Her trip took 62 days from May 25th through July 24th and she collected 67 water samples every 50-100 miles. She relied heavily on locals who had made the trip themselves for morale and meals. They warned her about deep whirlpools, low hanging branches, wily carp that jump out of the water when disturbed and rats. But her greatest fear was navigating the political tensions in the area as well as the natural danger that come when meeting strangers for the first time.Maya lamented the major flooding that had occurred before she embarked on her trip, which deeply affected people’s lives and livelihoods in the area. She shared with us how she was inspired by another researcher who had sampled the Mississippi River for microplastics in prior years and after receiving support from the University of Vermont and Flyin Ryan (thanks for the shout out Maya!) her dream became a reality. Michael helped document the trip in photographs and video so they could
share their full experience afterward.

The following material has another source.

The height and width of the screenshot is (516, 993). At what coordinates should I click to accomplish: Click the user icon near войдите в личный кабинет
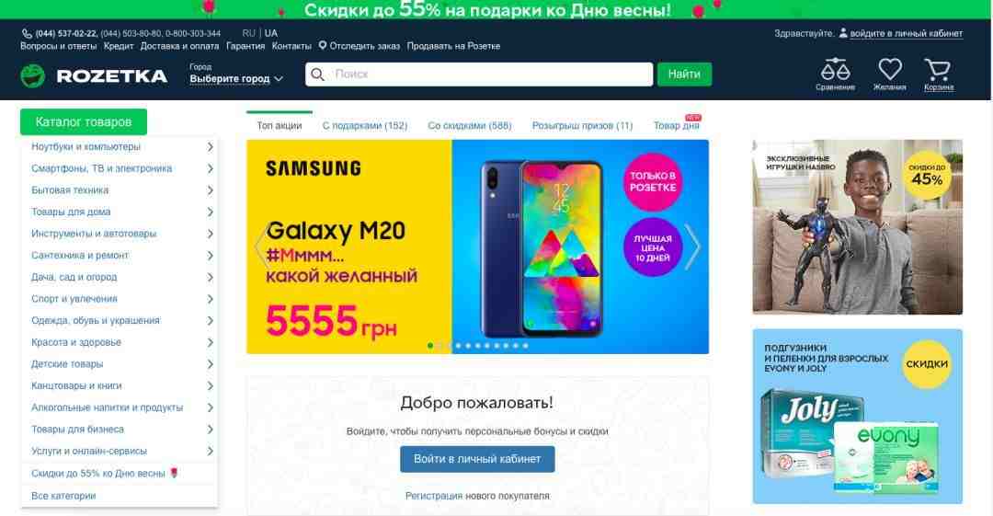[843, 33]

Maya taught us about the history of the River, such as that it was used to transport slaves but also to free them, and how 15 million people rely on its tributary for their water.

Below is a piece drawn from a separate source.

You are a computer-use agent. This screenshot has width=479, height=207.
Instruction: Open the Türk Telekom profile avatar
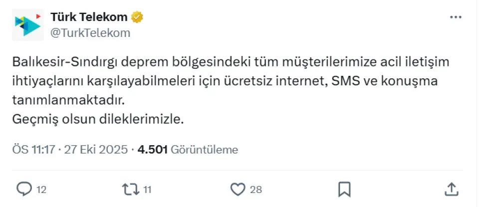[28, 24]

She also told some interesting anecdotes, like when she had to enter a remote bar at only 20 years old for fresh drinking water which resulted in meeting kind strangers who shared with her batteries, a ride into town and some great local advice. She told us about her stay with a River Angel (people who provide assistance to river paddlers along the Mississippi) who invited her to a blessing ceremony called a Moon Dance which is performed at night by women to give gratitude to nature. The ceremony is given in both Spanish and English and they tell stories about local history and dance around a fire.Her research has been sent to St Louis University and has not yet been tested since their labs have been closed due to Covid. Maya returned with a sense of connectedness to those residing along the river as well as the river itself.
So what’s next for Maya? She is living in Washington and taking some time to explore the public health research field and the intersection between the environment and human health. This includes climate change, infectious disease and health inequality for minorities.